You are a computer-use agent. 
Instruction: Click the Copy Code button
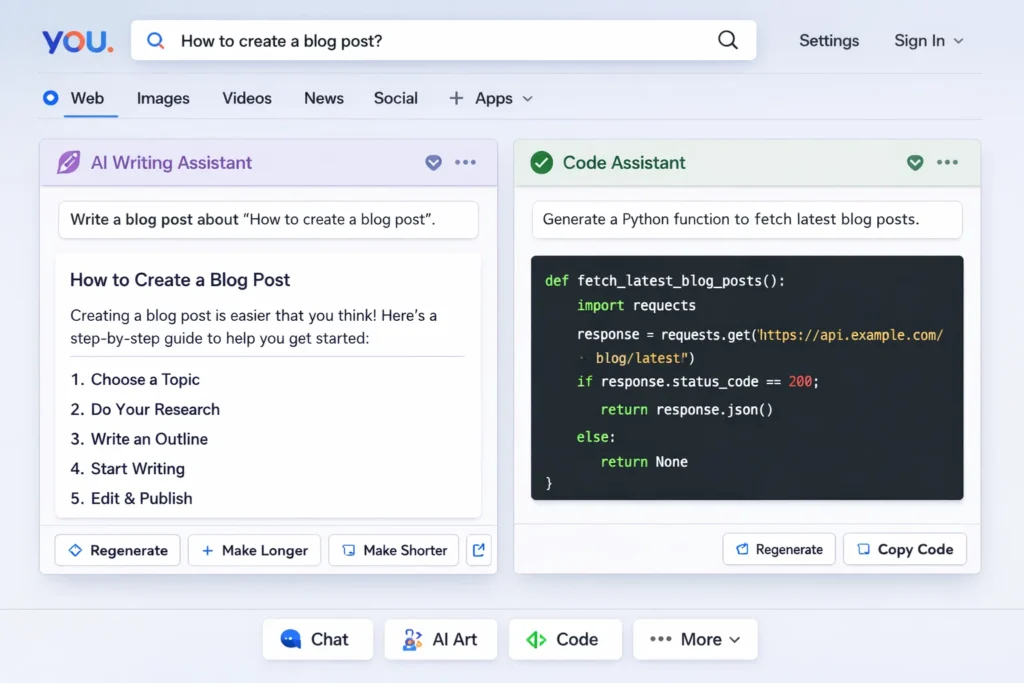coord(904,549)
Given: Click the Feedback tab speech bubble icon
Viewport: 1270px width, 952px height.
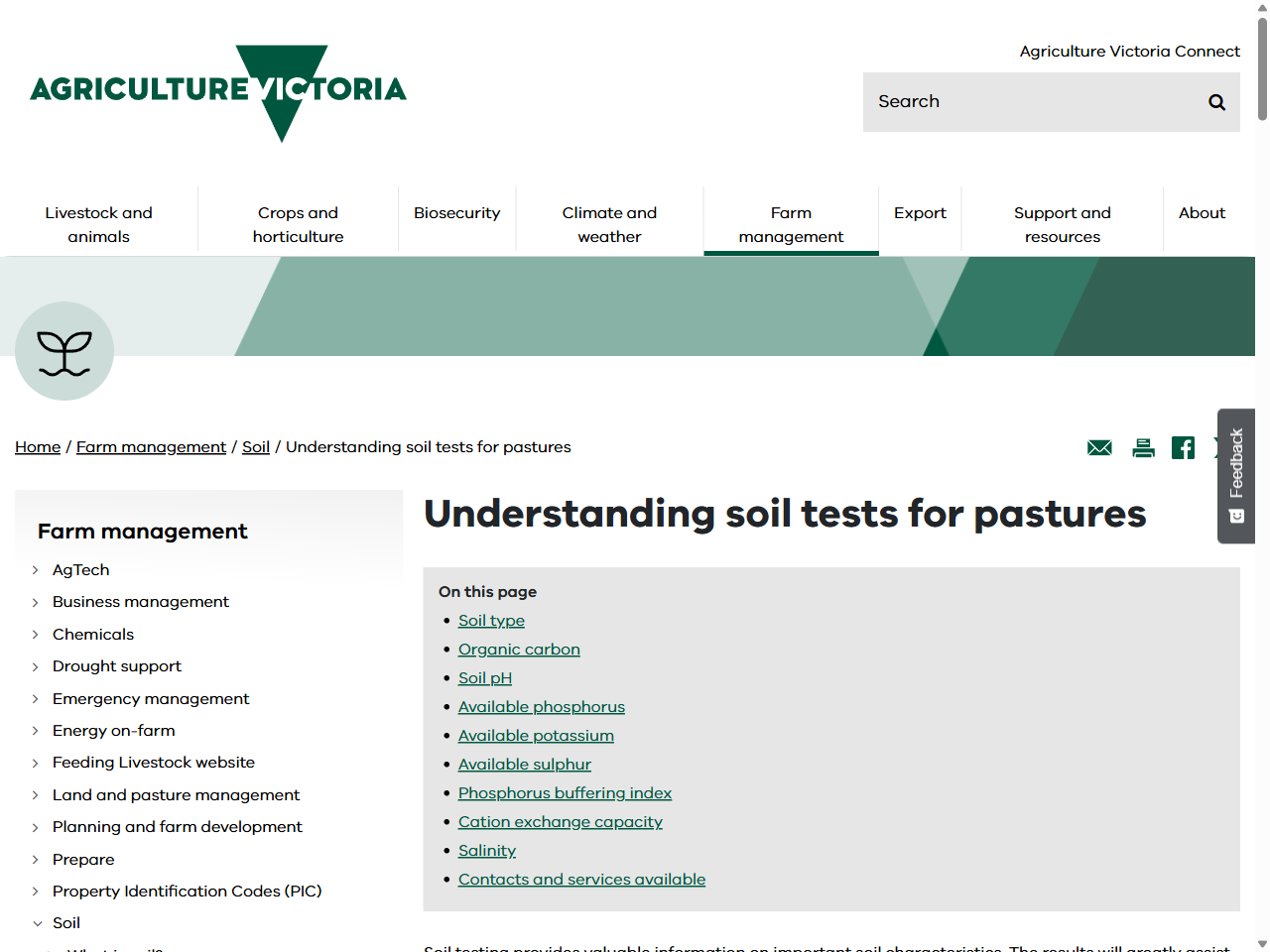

▶ **ASSIGNED TASK**:
From the first line to the last, repeat the records exactly and skip the pictures.

▶ **WRITTEN REPLY**:
You are a computer-use agent. 
Instruction: Click the Copy Code button
coord(904,549)
Given: Click the Feedback tab speech bubble icon
Viewport: 1270px width, 952px height.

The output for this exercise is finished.